Relation between Hybrid Index, Sparse-Dense Index and Metadata Filtering

I want to query some Pinecone data with more of an eye on actual data rather than Semantic search. I was reading the docs and have the following questions now:

  1. Does Pinecone store the raw data for a text record by default, or only when you explicitly push it say by tokenizing and inserting into the metadata field? Are SPLADE embeddings an alternative to pushing tokens to the Metadata field?

a) Is it preferable to use the new Sparse-Dense embeddings from Feb 2023 (Pinecone blog post titled “Introducing support for sparse-dense embeddings”) compared to the Hybrid Search feature from Oct 2022 (Pinecone blog post titled “Introducing the hybrid index to enable keyword-aware semantic search”)?

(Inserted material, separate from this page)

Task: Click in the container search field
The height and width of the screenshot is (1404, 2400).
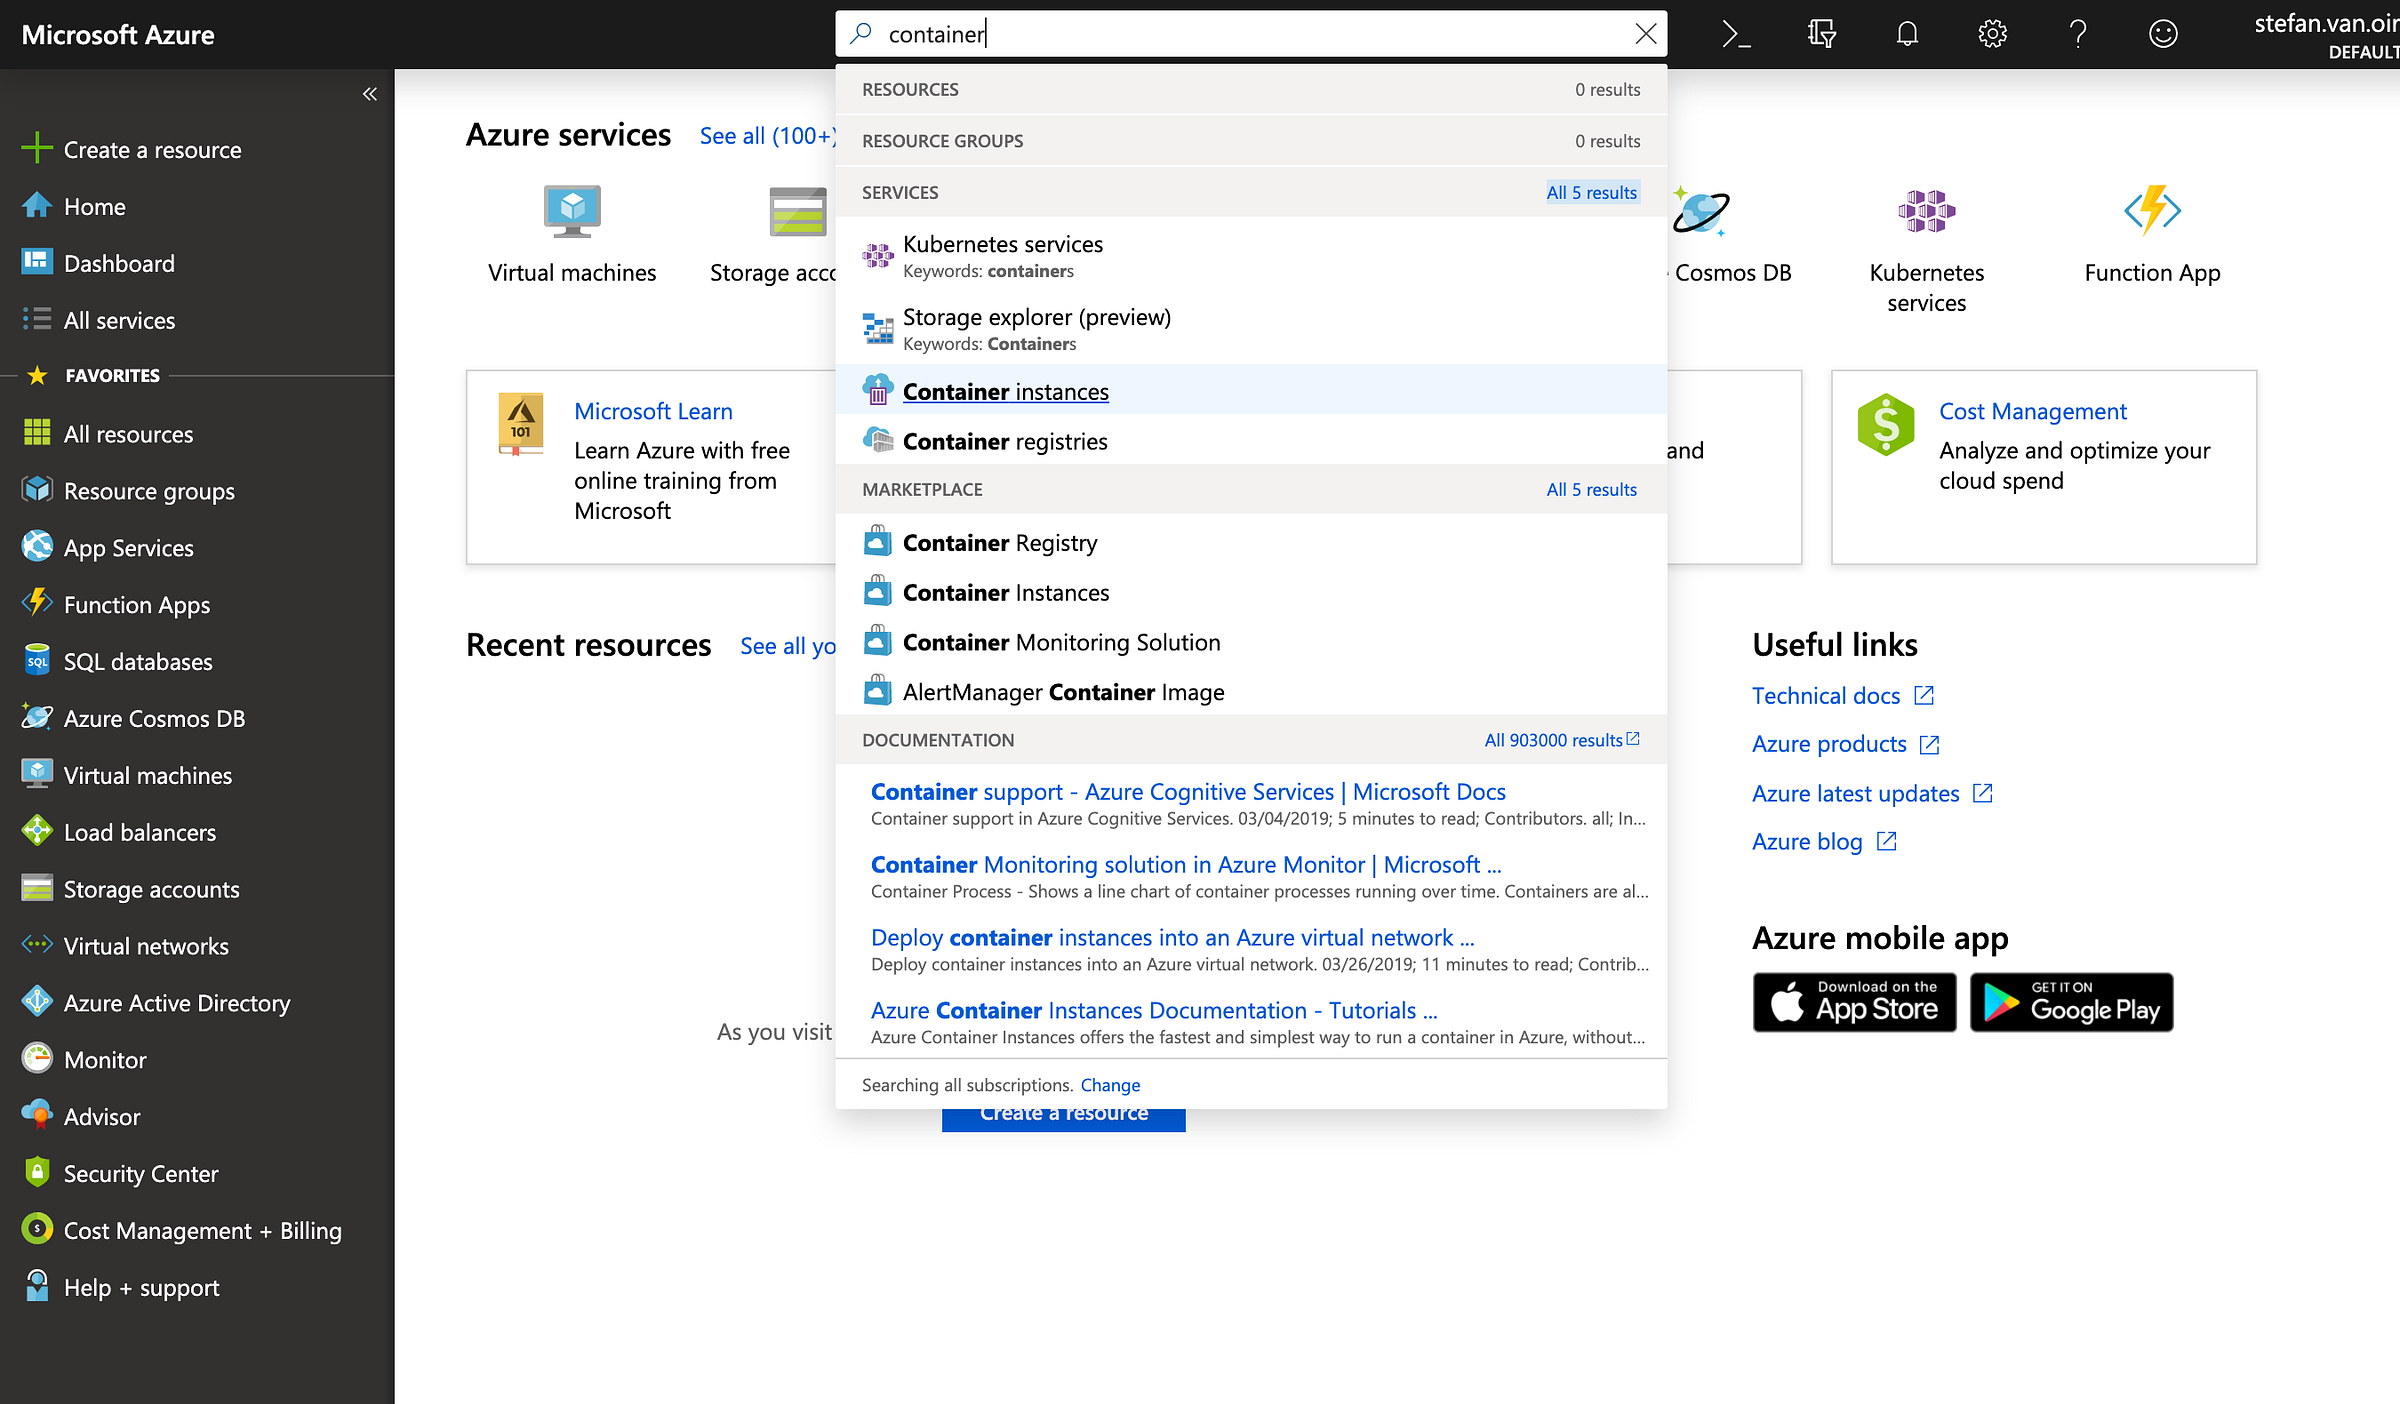Action: tap(1250, 34)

b) Is it preferable to use Sparse-Dense index compared to Metadata Filtering? In one forum answer it recommends the same: Question about searching for indexes with a keyword in their metadata? - #4 by Cory_Pinecone (“We have a new sparse/dense vector index under development, it should be in public preview in the next couple of weeks. I think using that approach will be much more efficient in the long run for finding specific vectors that match a keyword, rather than filtering on metadata”).

  1. Does Metadata Filtering always use Single=Stage Filtering (The Missing WHERE Clause in Vector Search | Pinecone)?

Hi @pramodbiligiri , thank you for your question!

  1. No, Pinecone does not store the data or the text record, only the id and the vector values (both dense and sparse). As you mentioned - many customers choose to store the raw data as a metadata field (either tokenized or simply raw text), but this is fully optional. Note that by default all metadata fields are indexed for filtering, so It is recommended to set the indexed metadata fields explicitly, excluding the field used for raw data.

2a. The Hybrid Index feature was declared as a preview (beta), and was not released eventually to general availability. You can achieve the same functionality using Sparse values, which can be generated using Pinecone’s open-source library pinecone-text.

2b. Sparse values are usually used for different purpose than metadata filtering. A metadata filter is used as a “hard” boolean filtering, applied before even considering vector proximity (nearest neighbors). For example - filter specific hard categories, int values below a given threshold etc.
A sparse representation of a vector, however, is some means of representing the data in some large space, such as the space of all words in a vocabulary. Two vectors’ distance could be considered by calculating the dot product of their representation in this space. For example, word counting algorithms like TF-IDF and BM25 can be represented as sparse vectors.